The Bloodhound, which is hoping to reach 1600 km/h in 2015, is being constructed in Bristol in the UK and boasts 3 500 components.

Bloodhound supersonic car education programme director Dave Rowley said the car would initially go through test runs at slower speeds in preparation for the 1 600 km challenge and would be driven by Andy Green, known as the fastest man of earth.

“We can’t wait for the car to get here,” said Rowley, who had been in South Africa for over two years building up momentum for the run and involving schoolchildren across the Northern Cape in projects that had been sparked by the Bloodhound.

A simulator and education projects that had been developed in tune with the Bloodhound’s run were shown off at Cape Town’s Victoria and Albert Waterfront last weekend, with around 300 excited schoolchildren fascinated by the idea that the car was expected to run at 1.4 times the speed of sound.

Hakskeenpan, which was a massive dried out lake in the far Northern Cape, about 200 km north west of Upington close to the Namibian border, had been chosen as the site for this spectacle in late 2015 or 2016.

The track that had been prepared for the record-breaking attempt also involved the surrounding community. About 300 people, most of them women, had been employed to clear 6 000 t of stones and rocks to create 20-km-long and 1.1-km-wide area.

Thousands of schoolchildren, mainly from the Northern Cape, had been enrolled in projects ahead of the arrival of the car.

“They’ve been working on virtual science labs. They’ve been designing their own cars that go on a track [and] they’re measuring speed and resistance. It’s getting both the teachers and kids very excited,” said Edit Microsystems MD Peter Labuschagne, whose comapany was working with the Bloodhound team.
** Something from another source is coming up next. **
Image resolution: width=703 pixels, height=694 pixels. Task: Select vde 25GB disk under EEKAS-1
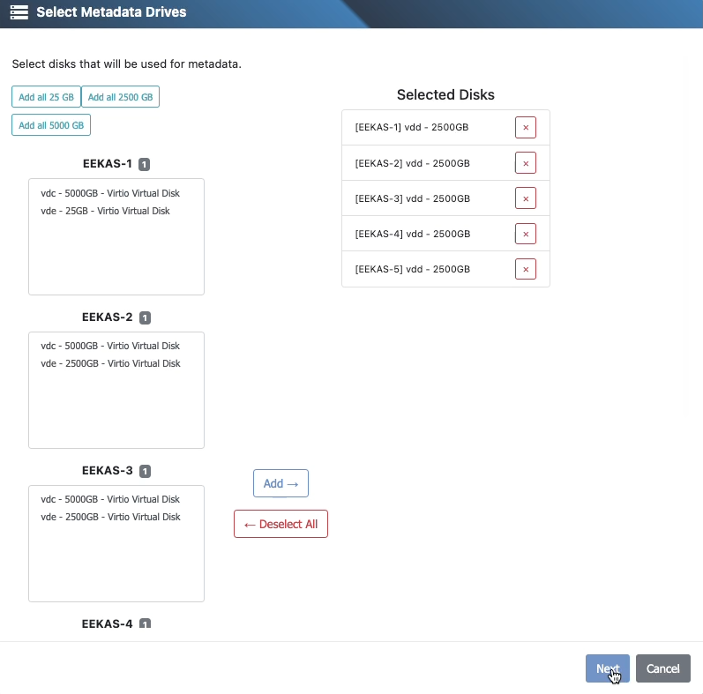pyautogui.click(x=105, y=211)
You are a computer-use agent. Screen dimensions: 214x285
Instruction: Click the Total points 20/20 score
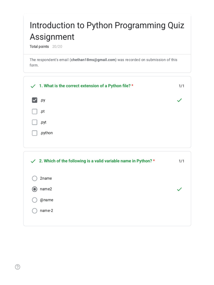pos(57,46)
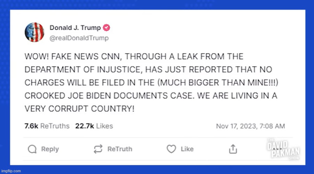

The main aim was to inspire the next generation of scientists and engineers, particularly given the shortage of these skills in South Africa. Classroom subjects from science, technology, engineering and mathematics to geography and English were being supported.

Rowley said the Bloodhound project was a constant learning curve, as there had been 12 changes made to the external shape of the car over the past three years.
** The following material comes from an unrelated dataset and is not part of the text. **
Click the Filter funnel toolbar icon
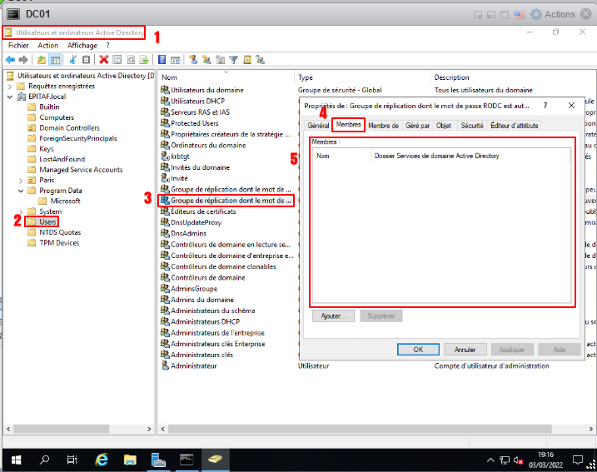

“The car still needs to lose weight. There’s been a lot of collaboration by companies on how to make is smaller and thinner,” he told Engineering News Online.

Rowley said a major challenge had been how to keep the wheels on the ground, while driving faster than the speed of sound.

He added that the Bloodhound project was “unique in the world of advanced engineering” as its research design, manufacture and testing was shared through the www.bloodhoundssc.com website.